Heuristic:Arize ai Phoenix Adaptive Rate Limiting
| Knowledge Sources | |
|---|---|
| Domains | Optimization, LLMs |
| Last Updated | 2026-02-14 06:00 GMT |
Overview
Adaptive token bucket rate limiter that auto-adjusts request rates based on 429 errors, eliminating the need to know exact provider rate limits.
Description
Phoenix uses an AdaptiveTokenBucket rate limiter for LLM API calls during batch evaluations and experiments. Instead of requiring users to configure exact rate limits for each provider, the system starts with a configurable initial rate and dynamically adjusts it: halving the rate on each 429 error (multiplicative decrease) and slowly increasing it over time when no errors occur (exponential recovery). This approach works across all LLM providers without per-provider configuration.

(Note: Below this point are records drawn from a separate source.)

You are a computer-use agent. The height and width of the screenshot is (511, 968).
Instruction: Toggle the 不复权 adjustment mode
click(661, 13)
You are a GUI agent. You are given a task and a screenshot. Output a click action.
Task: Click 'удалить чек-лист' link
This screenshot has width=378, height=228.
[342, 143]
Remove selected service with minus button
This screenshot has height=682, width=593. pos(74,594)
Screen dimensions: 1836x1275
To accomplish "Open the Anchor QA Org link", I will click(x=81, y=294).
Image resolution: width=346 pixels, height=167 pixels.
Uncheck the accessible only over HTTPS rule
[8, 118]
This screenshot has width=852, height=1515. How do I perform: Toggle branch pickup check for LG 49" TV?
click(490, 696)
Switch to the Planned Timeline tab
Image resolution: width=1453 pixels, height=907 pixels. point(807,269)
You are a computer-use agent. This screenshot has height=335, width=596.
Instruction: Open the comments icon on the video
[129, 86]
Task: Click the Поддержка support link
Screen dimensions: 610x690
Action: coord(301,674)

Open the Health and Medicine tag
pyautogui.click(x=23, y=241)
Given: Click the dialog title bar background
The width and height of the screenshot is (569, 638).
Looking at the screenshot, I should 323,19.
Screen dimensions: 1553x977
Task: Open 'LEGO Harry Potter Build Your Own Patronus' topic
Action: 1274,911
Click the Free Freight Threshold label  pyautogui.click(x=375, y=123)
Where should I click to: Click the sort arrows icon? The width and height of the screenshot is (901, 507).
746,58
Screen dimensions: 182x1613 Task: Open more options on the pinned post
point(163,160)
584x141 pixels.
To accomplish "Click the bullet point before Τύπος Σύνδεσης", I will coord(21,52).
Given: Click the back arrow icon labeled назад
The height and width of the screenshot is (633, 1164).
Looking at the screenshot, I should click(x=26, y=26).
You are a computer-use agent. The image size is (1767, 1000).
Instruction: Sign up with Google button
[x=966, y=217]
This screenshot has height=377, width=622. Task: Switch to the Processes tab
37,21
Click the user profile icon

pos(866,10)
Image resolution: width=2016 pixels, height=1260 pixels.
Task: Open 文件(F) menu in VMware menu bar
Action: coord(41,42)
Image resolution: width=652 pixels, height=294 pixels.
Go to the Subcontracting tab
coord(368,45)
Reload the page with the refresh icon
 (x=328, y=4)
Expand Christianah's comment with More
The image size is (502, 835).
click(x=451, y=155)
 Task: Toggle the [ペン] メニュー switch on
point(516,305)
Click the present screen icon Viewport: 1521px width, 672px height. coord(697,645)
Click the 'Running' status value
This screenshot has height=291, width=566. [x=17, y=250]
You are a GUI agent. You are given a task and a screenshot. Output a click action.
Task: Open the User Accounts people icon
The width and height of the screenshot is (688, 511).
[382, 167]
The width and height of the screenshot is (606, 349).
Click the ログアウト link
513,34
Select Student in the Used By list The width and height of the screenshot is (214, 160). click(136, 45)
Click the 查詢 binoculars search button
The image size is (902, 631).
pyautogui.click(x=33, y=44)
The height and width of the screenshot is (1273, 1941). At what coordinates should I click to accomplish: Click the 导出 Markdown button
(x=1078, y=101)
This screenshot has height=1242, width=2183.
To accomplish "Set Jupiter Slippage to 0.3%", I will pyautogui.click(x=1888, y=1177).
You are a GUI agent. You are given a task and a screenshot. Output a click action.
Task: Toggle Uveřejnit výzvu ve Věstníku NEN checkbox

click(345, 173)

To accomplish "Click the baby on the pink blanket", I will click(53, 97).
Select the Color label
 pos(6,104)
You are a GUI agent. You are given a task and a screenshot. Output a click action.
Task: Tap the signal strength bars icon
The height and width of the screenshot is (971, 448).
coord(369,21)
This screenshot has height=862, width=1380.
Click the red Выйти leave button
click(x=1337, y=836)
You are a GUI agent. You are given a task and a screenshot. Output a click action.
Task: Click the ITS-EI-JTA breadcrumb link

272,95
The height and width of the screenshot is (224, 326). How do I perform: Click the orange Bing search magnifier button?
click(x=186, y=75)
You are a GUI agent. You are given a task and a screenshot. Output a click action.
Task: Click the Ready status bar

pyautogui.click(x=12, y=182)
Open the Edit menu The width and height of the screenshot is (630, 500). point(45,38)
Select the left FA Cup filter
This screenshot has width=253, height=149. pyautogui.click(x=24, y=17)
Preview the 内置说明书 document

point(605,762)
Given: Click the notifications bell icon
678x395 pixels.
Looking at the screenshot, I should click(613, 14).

The rate limiter uses a cooldown mechanism to prevent concurrent requests from triggering multiple rate reductions for the same rate limit event. After a rate limit error, the system blocks for the cooldown duration (default: 5 seconds) before allowing new requests.
Usage
This heuristic applies whenever you run batch LLM evaluations (via `llm_classify`, `run_evals`) or experiments with LLM tasks. The rate limiter is transparently applied by the executor infrastructure. Use this knowledge when:
- Tuning `initial_per_second_request_rate` for your provider tier
- Debugging slow evaluation throughput caused by rate limit throttling
- Understanding why evaluation speed varies across runs
The Insight (Rule of Thumb)
- Action: Let the AdaptiveTokenBucket auto-discover the effective rate limit. Set `initial_per_second_request_rate` to your expected sustainable rate.
- Value: Default initial rate is 5.0 RPS for evals, 1.0 RPS for client operations. Rate reduction factor is 0.5 (halve on error). Maximum rate caps at 8x the initial rate (3 consecutive doublings).
- Trade-off: The system starts conservatively after a rate limit error, gradually recovering. This means brief throughput drops after hitting limits, but prevents cascading failures.
- Key parameters:
- `rate_reduction_factor` = 0.5 (halve rate on error)
- `rate_increase_factor` = 0.01 (slow exponential recovery)
- `cooldown_seconds` = 5 (block duration after rate limit hit)
- `enforcement_window_minutes` = 1 (rate resets to initial after 1 minute of no errors)
Reasoning
LLM API providers each have different rate limits that vary by tier, model, and time of day. Hard-coding rates would require per-provider configuration and constant maintenance. The adaptive approach:
- Discovers the effective limit by probing. Starting above the actual limit quickly converges downward.
- Handles burst capacity since the recovery mechanism gradually increases the rate when the provider allows more traffic.
- Prevents thundering herd via the cooldown mechanism: concurrent requests that hit the limit during the same window do not each trigger a rate reduction.
The maximum rate is bounded to prevent runaway scaling. From `rate_limiters.py:58`:
maximum_rate_multiple = (1 / rate_reduction_factor) ** 3
maximum_per_second_request_rate = initial_per_second_request_rate * maximum_rate_multiple
With the default `rate_reduction_factor` of 0.5, this computes to 8x the initial rate as the ceiling.